*** Opening DATA RECORDS ***

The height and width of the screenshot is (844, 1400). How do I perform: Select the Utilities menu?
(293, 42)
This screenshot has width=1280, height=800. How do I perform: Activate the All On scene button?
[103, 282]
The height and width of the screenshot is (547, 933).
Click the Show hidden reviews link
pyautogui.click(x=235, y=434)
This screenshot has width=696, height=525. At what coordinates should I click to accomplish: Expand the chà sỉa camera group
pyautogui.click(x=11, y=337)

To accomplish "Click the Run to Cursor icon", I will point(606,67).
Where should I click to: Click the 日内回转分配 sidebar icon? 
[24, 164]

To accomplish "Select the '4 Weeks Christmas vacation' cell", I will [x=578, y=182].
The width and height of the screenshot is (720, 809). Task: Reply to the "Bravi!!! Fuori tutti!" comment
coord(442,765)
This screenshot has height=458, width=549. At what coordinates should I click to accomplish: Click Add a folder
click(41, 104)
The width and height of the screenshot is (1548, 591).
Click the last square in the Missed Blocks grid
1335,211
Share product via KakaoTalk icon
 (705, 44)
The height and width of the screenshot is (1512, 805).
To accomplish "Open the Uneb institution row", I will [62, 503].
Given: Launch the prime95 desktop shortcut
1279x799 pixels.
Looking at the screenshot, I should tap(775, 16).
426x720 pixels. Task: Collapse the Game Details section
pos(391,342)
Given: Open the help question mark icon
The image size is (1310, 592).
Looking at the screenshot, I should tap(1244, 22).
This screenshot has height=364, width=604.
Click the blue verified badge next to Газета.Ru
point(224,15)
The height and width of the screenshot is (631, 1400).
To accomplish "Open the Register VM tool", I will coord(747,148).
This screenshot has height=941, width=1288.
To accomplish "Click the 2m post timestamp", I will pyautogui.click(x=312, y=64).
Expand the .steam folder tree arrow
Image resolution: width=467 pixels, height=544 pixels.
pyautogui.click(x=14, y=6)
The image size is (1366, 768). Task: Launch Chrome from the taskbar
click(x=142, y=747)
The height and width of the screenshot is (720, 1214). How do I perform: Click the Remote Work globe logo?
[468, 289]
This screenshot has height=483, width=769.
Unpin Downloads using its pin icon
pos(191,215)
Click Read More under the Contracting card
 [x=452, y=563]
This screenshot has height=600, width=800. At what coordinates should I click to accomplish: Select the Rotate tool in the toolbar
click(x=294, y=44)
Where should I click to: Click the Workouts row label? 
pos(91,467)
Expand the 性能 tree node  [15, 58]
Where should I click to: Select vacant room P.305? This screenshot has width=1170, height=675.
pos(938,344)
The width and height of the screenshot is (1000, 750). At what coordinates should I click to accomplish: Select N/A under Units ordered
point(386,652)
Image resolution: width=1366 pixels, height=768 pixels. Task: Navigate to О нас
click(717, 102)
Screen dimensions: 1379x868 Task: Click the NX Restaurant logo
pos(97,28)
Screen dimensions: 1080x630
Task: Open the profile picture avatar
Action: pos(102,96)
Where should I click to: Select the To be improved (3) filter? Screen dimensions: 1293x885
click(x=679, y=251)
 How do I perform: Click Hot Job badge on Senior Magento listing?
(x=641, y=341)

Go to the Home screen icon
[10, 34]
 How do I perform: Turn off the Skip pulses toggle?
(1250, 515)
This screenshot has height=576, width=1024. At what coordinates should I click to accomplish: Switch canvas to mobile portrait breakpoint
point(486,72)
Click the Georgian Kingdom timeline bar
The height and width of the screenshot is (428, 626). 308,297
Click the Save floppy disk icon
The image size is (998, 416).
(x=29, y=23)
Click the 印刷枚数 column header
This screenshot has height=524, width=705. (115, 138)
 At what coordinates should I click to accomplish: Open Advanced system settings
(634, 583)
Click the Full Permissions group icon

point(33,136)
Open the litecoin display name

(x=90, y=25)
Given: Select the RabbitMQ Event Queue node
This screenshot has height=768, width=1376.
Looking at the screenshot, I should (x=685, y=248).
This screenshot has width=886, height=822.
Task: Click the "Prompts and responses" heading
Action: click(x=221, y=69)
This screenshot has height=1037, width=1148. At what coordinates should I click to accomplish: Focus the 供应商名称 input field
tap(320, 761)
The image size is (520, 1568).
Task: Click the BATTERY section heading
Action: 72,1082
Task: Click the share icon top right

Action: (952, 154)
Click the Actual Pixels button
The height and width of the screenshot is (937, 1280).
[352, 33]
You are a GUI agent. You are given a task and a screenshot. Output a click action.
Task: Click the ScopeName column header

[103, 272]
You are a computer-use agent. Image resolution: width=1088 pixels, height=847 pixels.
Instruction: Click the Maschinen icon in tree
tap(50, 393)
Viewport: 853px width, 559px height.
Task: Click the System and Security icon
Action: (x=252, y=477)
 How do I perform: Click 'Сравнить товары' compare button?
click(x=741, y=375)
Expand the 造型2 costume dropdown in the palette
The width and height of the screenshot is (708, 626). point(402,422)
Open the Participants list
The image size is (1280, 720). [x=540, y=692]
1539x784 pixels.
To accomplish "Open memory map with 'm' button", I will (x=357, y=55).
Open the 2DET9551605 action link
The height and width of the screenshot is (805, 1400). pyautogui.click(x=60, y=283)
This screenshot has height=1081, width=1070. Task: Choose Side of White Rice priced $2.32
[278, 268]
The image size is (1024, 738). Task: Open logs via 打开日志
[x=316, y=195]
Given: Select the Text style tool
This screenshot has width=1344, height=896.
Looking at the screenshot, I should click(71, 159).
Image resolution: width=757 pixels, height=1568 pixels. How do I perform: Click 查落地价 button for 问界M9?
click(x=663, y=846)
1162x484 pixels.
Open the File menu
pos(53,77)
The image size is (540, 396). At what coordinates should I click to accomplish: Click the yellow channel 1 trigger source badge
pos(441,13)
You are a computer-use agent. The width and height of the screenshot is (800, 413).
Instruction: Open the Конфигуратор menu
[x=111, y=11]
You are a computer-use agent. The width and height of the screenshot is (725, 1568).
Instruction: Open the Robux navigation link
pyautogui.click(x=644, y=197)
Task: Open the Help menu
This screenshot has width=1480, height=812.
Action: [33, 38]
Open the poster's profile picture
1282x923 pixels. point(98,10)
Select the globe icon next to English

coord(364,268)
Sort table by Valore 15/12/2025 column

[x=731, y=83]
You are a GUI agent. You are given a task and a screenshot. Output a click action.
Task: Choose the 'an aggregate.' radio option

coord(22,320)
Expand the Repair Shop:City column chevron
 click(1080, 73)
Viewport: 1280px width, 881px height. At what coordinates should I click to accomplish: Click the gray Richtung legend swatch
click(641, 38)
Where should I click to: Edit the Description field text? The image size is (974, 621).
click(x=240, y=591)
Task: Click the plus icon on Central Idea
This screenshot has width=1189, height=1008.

*** Closing DATA RECORDS ***

Extract the first line above and each line after it up to and including the one with "This screenshot has height=483, width=769.", please, exactly and with nothing else.

# [ANSWER TO THIS EXERCISE]
The height and width of the screenshot is (844, 1400). How do I perform: Select the Utilities menu?
(293, 42)
This screenshot has width=1280, height=800. How do I perform: Activate the All On scene button?
[103, 282]
The height and width of the screenshot is (547, 933).
Click the Show hidden reviews link
pyautogui.click(x=235, y=434)
This screenshot has width=696, height=525. At what coordinates should I click to accomplish: Expand the chà sỉa camera group
pyautogui.click(x=11, y=337)

To accomplish "Click the Run to Cursor icon", I will point(606,67).
Where should I click to: Click the 日内回转分配 sidebar icon? 
[24, 164]

To accomplish "Select the '4 Weeks Christmas vacation' cell", I will [x=578, y=182].
The width and height of the screenshot is (720, 809). Task: Reply to the "Bravi!!! Fuori tutti!" comment
coord(442,765)
This screenshot has height=458, width=549. At what coordinates should I click to accomplish: Click Add a folder
click(41, 104)
The width and height of the screenshot is (1548, 591).
Click the last square in the Missed Blocks grid
1335,211
Share product via KakaoTalk icon
 (705, 44)
The height and width of the screenshot is (1512, 805).
To accomplish "Open the Uneb institution row", I will [62, 503].
Given: Launch the prime95 desktop shortcut
1279x799 pixels.
Looking at the screenshot, I should tap(775, 16).
426x720 pixels. Task: Collapse the Game Details section
pos(391,342)
Given: Open the help question mark icon
The image size is (1310, 592).
Looking at the screenshot, I should tap(1244, 22).
This screenshot has height=364, width=604.
Click the blue verified badge next to Газета.Ru
point(224,15)
The height and width of the screenshot is (631, 1400).
To accomplish "Open the Register VM tool", I will coord(747,148).
This screenshot has height=941, width=1288.
To accomplish "Click the 2m post timestamp", I will pyautogui.click(x=312, y=64).
Expand the .steam folder tree arrow
Image resolution: width=467 pixels, height=544 pixels.
pyautogui.click(x=14, y=6)
The image size is (1366, 768). Task: Launch Chrome from the taskbar
click(x=142, y=747)
The height and width of the screenshot is (720, 1214). How do I perform: Click the Remote Work globe logo?
[468, 289]
This screenshot has height=483, width=769.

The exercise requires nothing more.